No matter how strong the original Mad King was, his fragment could never have a full, living will behind it. Only whatever tiny, miniscule percentage of his willpower he had chosen to invest in its creation.
A sound theory. The Witch was wise enough to understand that he was a projection and realize the opportunity it granted her.
And foolish enough to think that gave her power over him.
The Void in which they floated was not pure darkness. Pieces of dead worlds floated all around them, contained in balls of light like vibrating, swirling stars. The nature of the Void itself tried to break down those pieces, as well as anything here that truly existed. If you knew how to sense it, the Void felt like a constant humming, as it chewed at existing beings and tried to unmake them.
The Mad King’s fragment attuned himself to that energy and then focused it on the Witch.
In a matter of a second or two, she went through several stages. First, she lost physical cohesion as the laws holding her body together broke down. Her body parts changed shape, twisting and bloating, other pieces shrinking into themselves until she was a hideous half-melted mockery difficult to recognize as having been human.
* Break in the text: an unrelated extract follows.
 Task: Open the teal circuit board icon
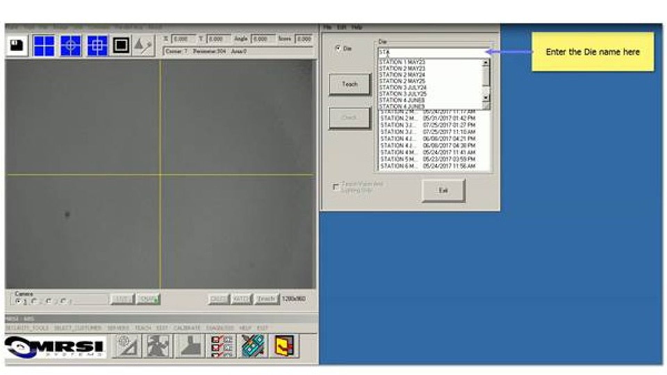tap(253, 346)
Second, she was broken down into a more conceptual state, infected by her own authority. This took the form of her body transforming into a nest of hands with dark strings attached. If she had stayed in this state and become a Fiend, she would likely be known as ‘the Puppeteer.’
But she lasted less than a second before transitioning into the third state.
She faded away to nothing.
The entire process took less than a breath, and the Witch of Kaseri screamed the entire time.
It did not help her.
The Mad King looked away from her and continued waiting. This time, the remaining forty-nine prisoners stayed just as silent as he was.
At last, two more prisoners arrived, shoved into the Void by Silverlords who nodded their respect to the Mad King and left, their task complete.